一昨日の夜,別府は湯けむり展望台で,バスに戻ろうとした時,設置されているベンチに気づかず,思いっきり脚を打ち付けた。打ったのは膝のちょうど下のあたりだったのだが,かなり酷く打ちつけたと見えて(実際,車内でしばらくさすっていたほど痛かったし),狭い範囲で内出血を生じた。これから脚を出す季節なのに嫌だなぁとは思ったのだが,とはいえ膝の直下ならまぁそれほど目が行く箇所でもないし,内出血も比較的小さいし,と思って気にしないことにした。
歴史学と社会理論
さて,今日はいつもの書評紙の会議の後,いつになく向学心に燃えていた私は,総合図書館に本を借りに行ったのである。どうやら私は全く気付いていなかったのだが,去年のちょうどこのくらいの時期にピーター・バークの新しい邦訳本が出ていたようで。まぁ去年のこの時期と言ったら,学振の提出に加えて初めての友達の結婚式であった。その余韻に浸っていて新刊をチェックしてなどいなかったので,気づいていないのも当然と言えば当然である。件の本は『歴史学と社会理論 第2版』でございまして,ここしばらく理論に興味のある私が飛びついて然るべきものであった。総合図書館では滞りなく目当ての本が見つかった(配架位置は何故ここなんだろうという感じだったが)。ついでに『文化史とは何か』も書架から取りだし,意気揚々と中央の階段を下りていると,ヒールが段の淵に引っ掛かった。おっと,と思って手すりに手を伸ばし……たが遅かった。本2冊は宙に舞い,私は豪快にその場に膝をついた。今度は思いっきり,弁慶の泣き所を段の角に打ちつけながら。ちなみに,当然ながら誰も声をかけてはくれなかったが,おそらくみなさんが非情だというよりも,私があまりに見事な転び方をしたので驚いたのだろうと思う。

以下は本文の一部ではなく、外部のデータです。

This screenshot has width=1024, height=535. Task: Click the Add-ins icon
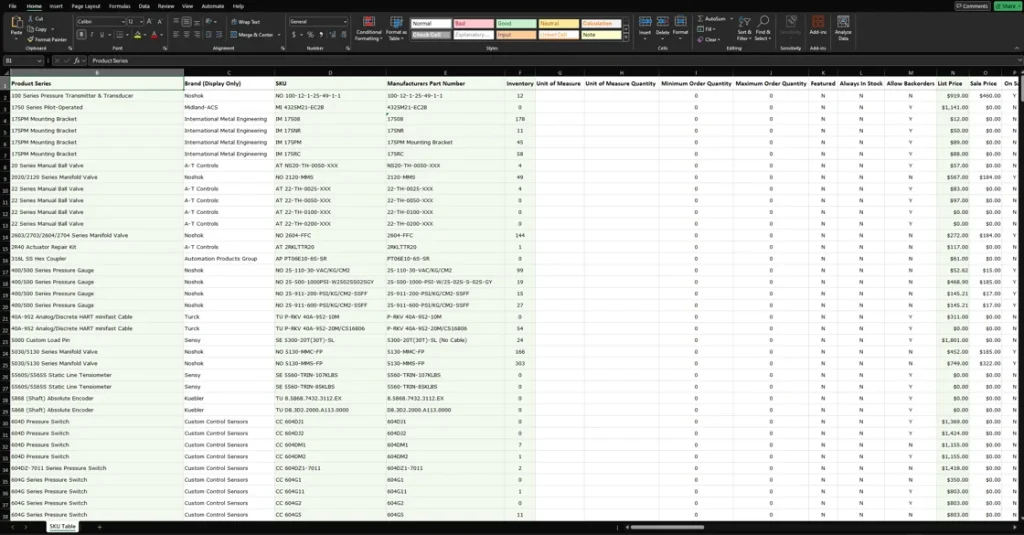[818, 26]
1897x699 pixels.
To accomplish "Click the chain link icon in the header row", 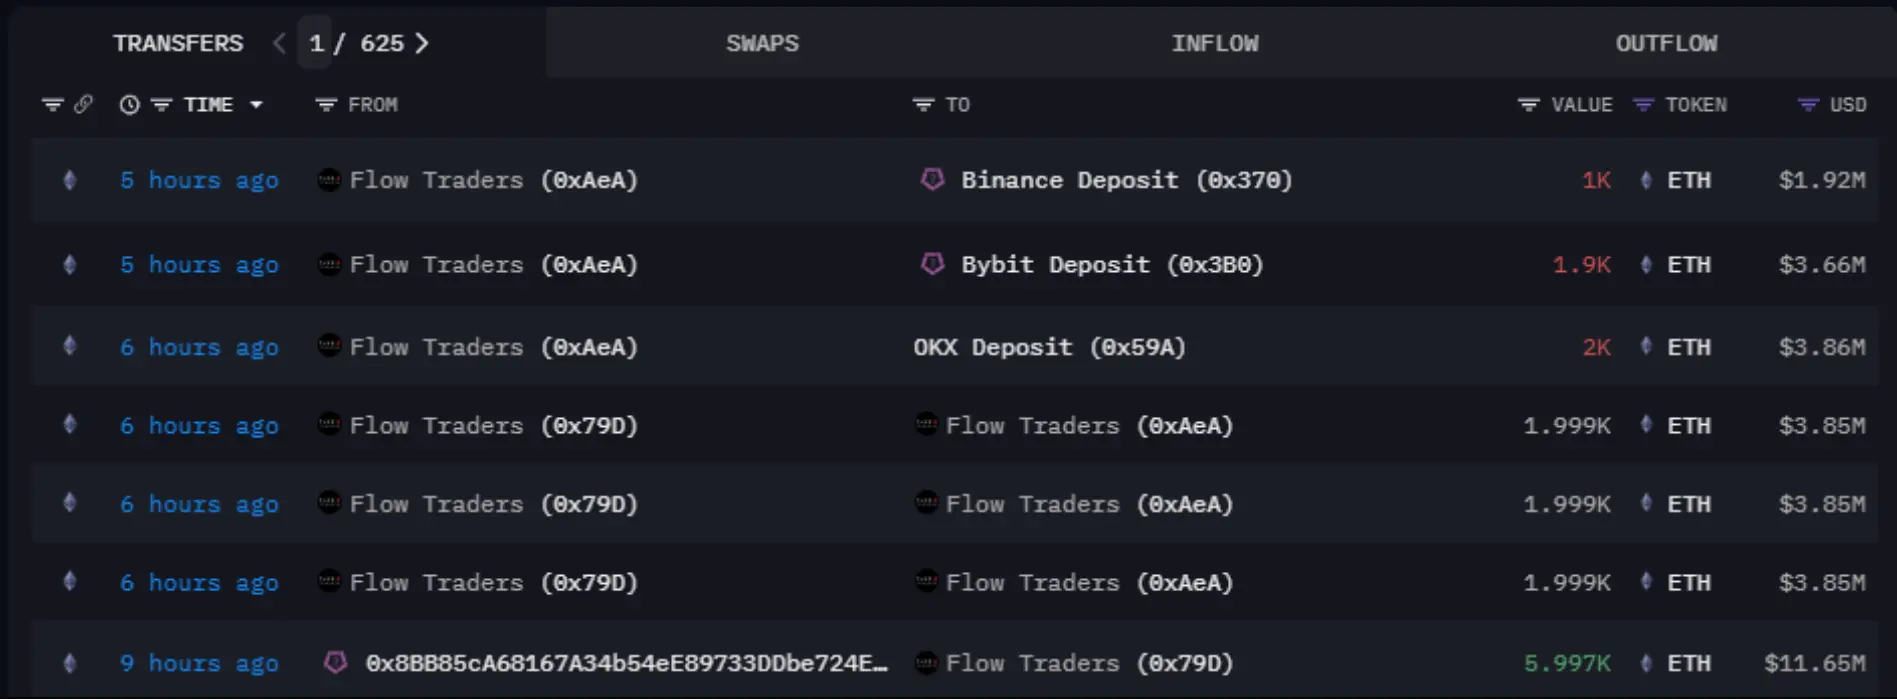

その後は逃げるように階段を下り,必要以上に颯爽と総合図書館を後にしたのだが,丸の内線に乗ったあたりでとんでもなく弁慶のあたりが痛いことに気づいた。ああこれがよく言われるアドレナリンの作用か,と冷静に納得する時間はそう長くは続かなかった。脛は広い範囲にわたって赤く腫れ,見えるか見えないかなど気にしていられるようなレベルではなかった。むしろ,折れてはいないまでも,これはもしかして骨にヒビでも入っているのではなかろうかと思った。幸い骨に異状はなさそうだが,鈍痛が1日中続き,今や右脚の脛が広範囲にわたって紫色に。こうなるとむしろ別府の傷など可愛いもんである。
私の脛が今,目も当てられない状態なのはこういう理由です。去年は眼帯をしなければ歩けないほどのものもらいが発症し,今年はこれで,私は毎年何かしら児童虐待やら配偶者暴力を思わせる見た目になっているが,あくまでも独り相撲(?)ですのでみなさまご心配なく。と去年も言ったら,「心配しなくても,あなたは暴力を甘んじて受けるような人間には到底思えない」と誰だったかに暴言を吐かれた。私も女ですよ,お忘れかもしれないけれど。
……ついでに「独り相撲」って,この上なくさみしい言葉だと今思った。